Częścią uroczystości było też czepkowanie. Absolwentkom studiów licencjackich nauczyciele akademiccy oraz przedstawiciele środowiska medycznego symbolicznie nałożyli czepki. Absolwentom nakleili niewielkie czepki na strój medyczny. Te gesty oznaczają formalne przyjęcie do grona zawodowego pielęgniarek, pielęgniarzy i położnych.

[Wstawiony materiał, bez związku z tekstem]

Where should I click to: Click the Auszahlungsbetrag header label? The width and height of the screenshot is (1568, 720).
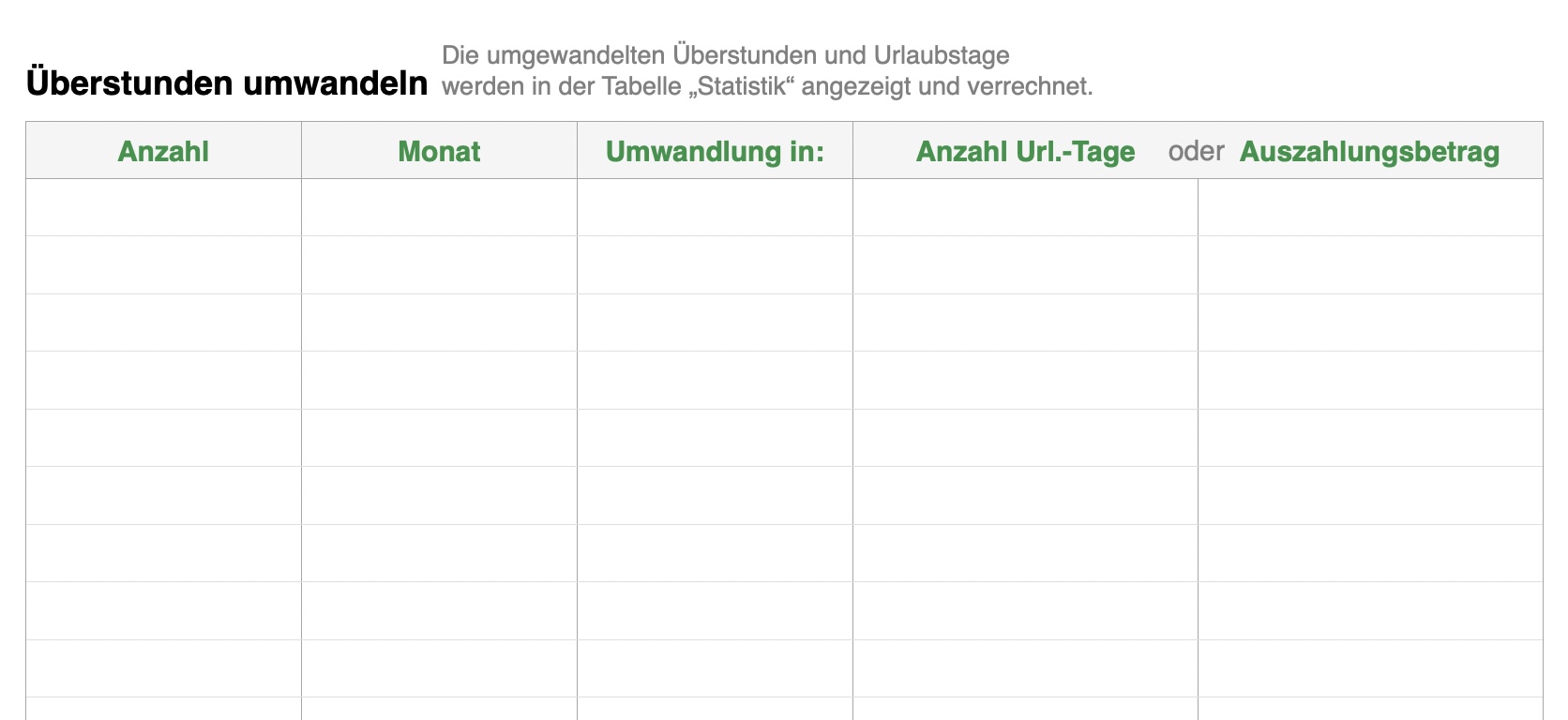point(1369,151)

- Pielęgniarki i położne od lat nie noszą czepków, także dlatego, że przeszkadzały w pracy. Pozostały one jednak jako element tradycji, symbol przyjęcia do zawodu - wyjaśnia Anna Szytniewska, naczelna pielęgniarka w WSZ w Toruniu
Goście z Afryki w Toruniu: dyplomy dla pielęgniarek i pielęgniarzy
W gronie 150 absolwentów KNM WSG, którzy odebrali dyplomy i czepki, znalazło się 50 studentek i studentów z Afryki. Także wśród nich dominowały panie.
- Mamy bardzo duże grono absolwentów z Afryki. Pochodzą z Zimbabwe, Rwandy, Nigerii, Kenii - mówi Wiktor Karasiewicz, dziekan KNM WSG. - Wielu z nich przyjechało tutaj dzięki wielkiemu wysiłkowi finansowemu swoich rodzin. Studentom z Afryki nie było łatwo, a główny problem stanowiła bariera językowa podczas praktyk w szpitalach. Z doświadczenia wiemy, że wielu nie wróci do Afryki. Ruszą do pracy w państwach Europy Zachodniej. Jej zdobycie ułatwi im dyplom uzyskany w Polsce, czyli państwie Unii Europejskiej.

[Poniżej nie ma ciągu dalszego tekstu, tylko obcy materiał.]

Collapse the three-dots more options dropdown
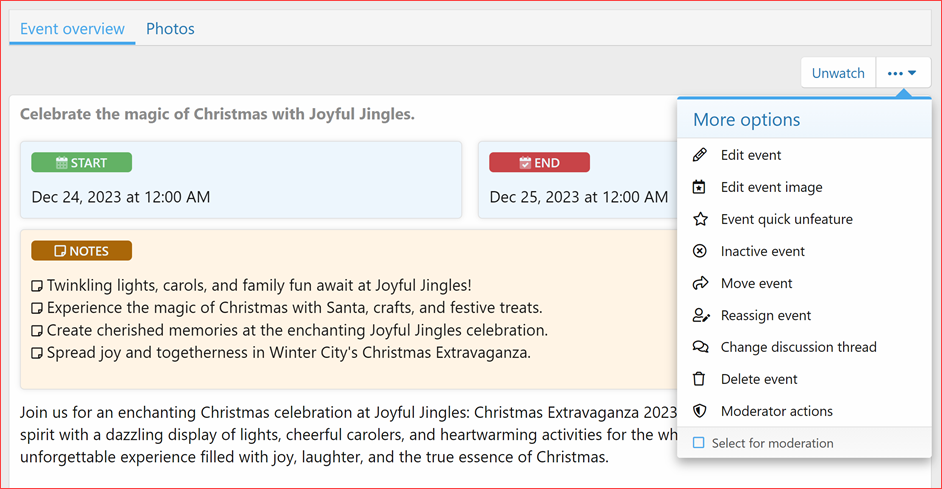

Studenci z Afryki podczas trzyletnich anglojęzycznych studiów w WSG mieszkali w Toruniu i Bydgoszczy. Praktyki mieli - tak jak koleżanki i koledzy z Polski - w szpitalach w Toruniu i Grudziądzu.
Na dyplomatorium przyjechało wielu bliskich absolwentek i absolwentów z Afryki. Wszyscy bardzo żywiołowo, z wielką euforią reagowali podczas wręczania dyplomów.